Blobsticks; thanks very much 

Fenes; Thanks. I think the cave setting works best for me , and I would have liked to put the Drow in there too, but that wasn't the brief... Thanks.

Silverblade; Glad you picked up on the skull detail  Glad you like them - thanks.

thanks again everyone for your comments, much appreciated.

Ralph
=====


----------



## Dalamar (Sep 9, 2008)

Darn, that is some good art. You wouldn't happen to have them in higher resolution for wallpaper?


----------



## Whitemouse (Sep 9, 2008)

That Iron Dragon rocks!! So cool.


----------



## frankthedm (Sep 9, 2008)

They are good, though all that pink/purple crystal fills me with the urge to kill something with the Halo Needler gun . 

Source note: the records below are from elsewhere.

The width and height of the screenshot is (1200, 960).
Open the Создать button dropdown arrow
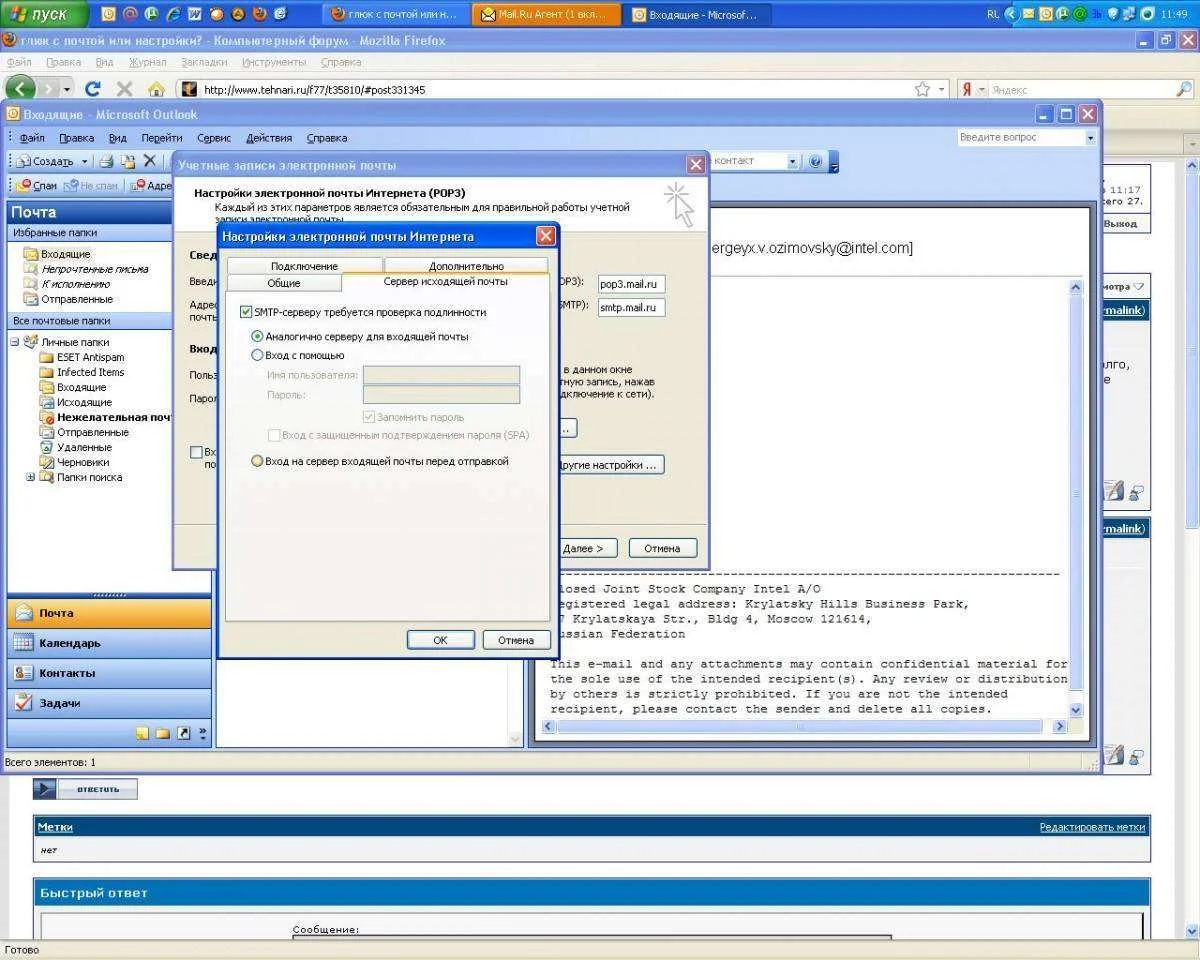click(85, 161)
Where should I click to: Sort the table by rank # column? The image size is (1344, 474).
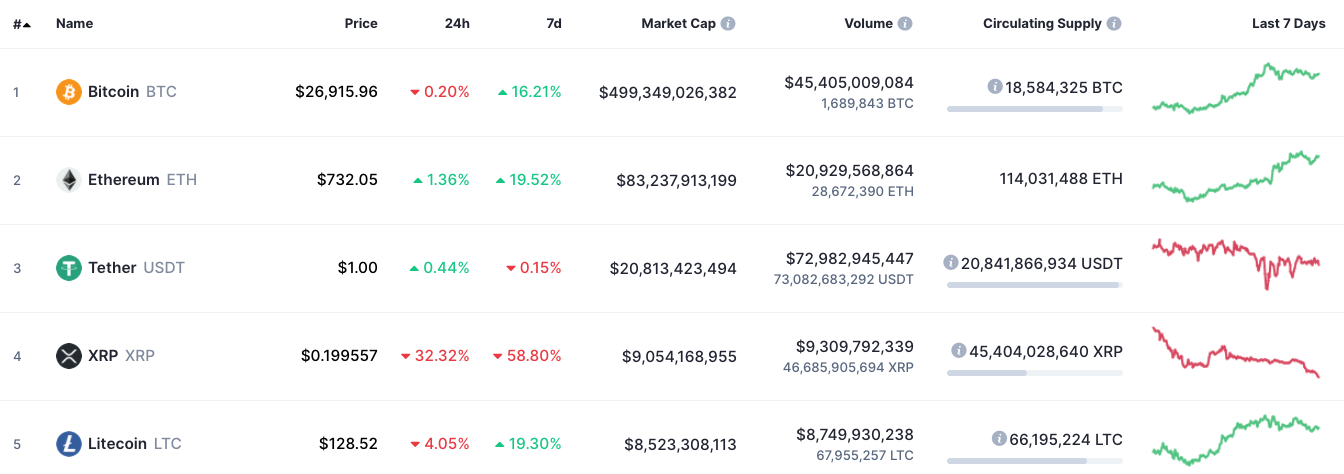pyautogui.click(x=22, y=23)
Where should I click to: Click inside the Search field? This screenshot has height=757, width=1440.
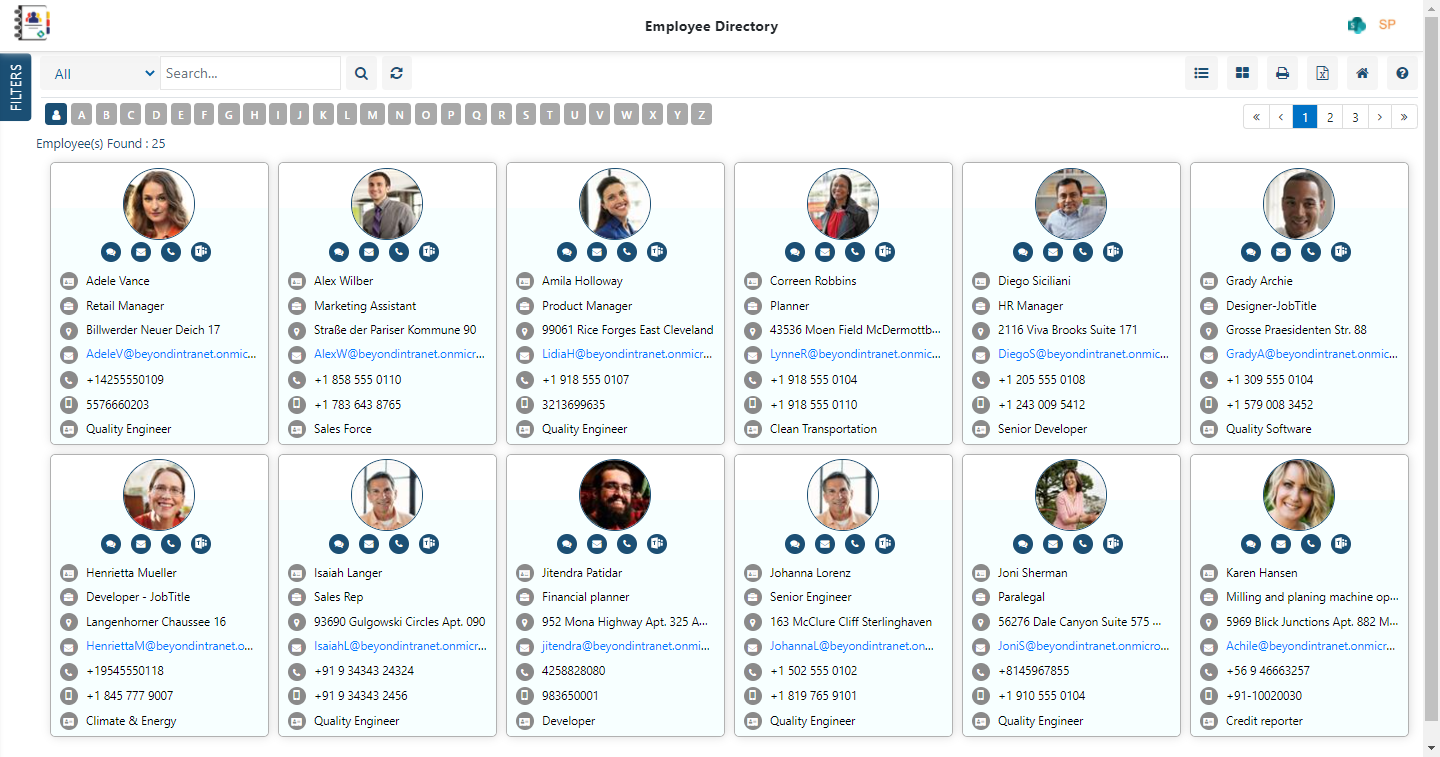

I especially like the huggable looking drow girl.

BTW Does wotc specifically request the 4E underdark depictions to have ambient illumination?


----------



## Ralph Horsley (Sep 11, 2008)

Hi,

Dalamar; Glad you like them. Sorry I can't give them out at a higher resolution. I just hope WotC do domething in that vein with them 

Whitemouse; Pleased you like the Dragon. they are always fun to work on 

frankthedm; Sorry you don't like the crystals - but yes I was specifically asked to include them, with their ambient lighting.

Thanks for the comments.

Cheers,

Ralph
=====


----------



## frankthedm (Sep 11, 2008)

Ralph Horsley said:


> frankthedm; Sorry you don't like the crystals - but yes I was specifically asked to include them, with their ambient lighting.



Oh, you misunderstand, I don't dislike the crystals. The crystals make me want to kill something with the needler gun because in the halo video games, the Needler FIRES pink crystals. . Wonderful pink crystals that pierce the foes flesh then explode in the wound causing massive trauma . Sadly the video game's graphics don't _show_ wounds on the victims, though it is the thought that counts.





{Needles stick out the top of the gun as an _in game_ ammo display] 







			
				United Nations Space Command Soldier said:
			
		

> “I caught three in the leg as I was diving behind a broken wall—they lodged right in there where the greave meets the boot. When they went off it damn near broke my ankle and flung like little splinters of glass or crystal or whatever all up my left side—the corpsman was pulling the shards outta me for the better part of two hours.”
> Type-33 Guided Munitions Launcher - Halopedia - Halo Wiki with Halo 3 Walkthroughs, Weapons, and more!


----------



## Ralph Horsley (Sep 12, 2008)

Doh!


----------



## Knightfall (Sep 13, 2008)

Whitemouse said:


> That Iron Dragon rocks!! So cool.



I must agree. Excellent.


----------



## Ralph Horsley (Sep 14, 2008)

Hi,

Thanks Knightfall1872, much appreciated 

cheers,

Ralph
====


----------



## Whitemouse (Sep 14, 2008)

Do you have anything more coming out of the pipe?


----------



## Ralph Horsley (Sep 15, 2008)

Hi



Whitemouse said:


> Do you have anything more coming out of the pipe?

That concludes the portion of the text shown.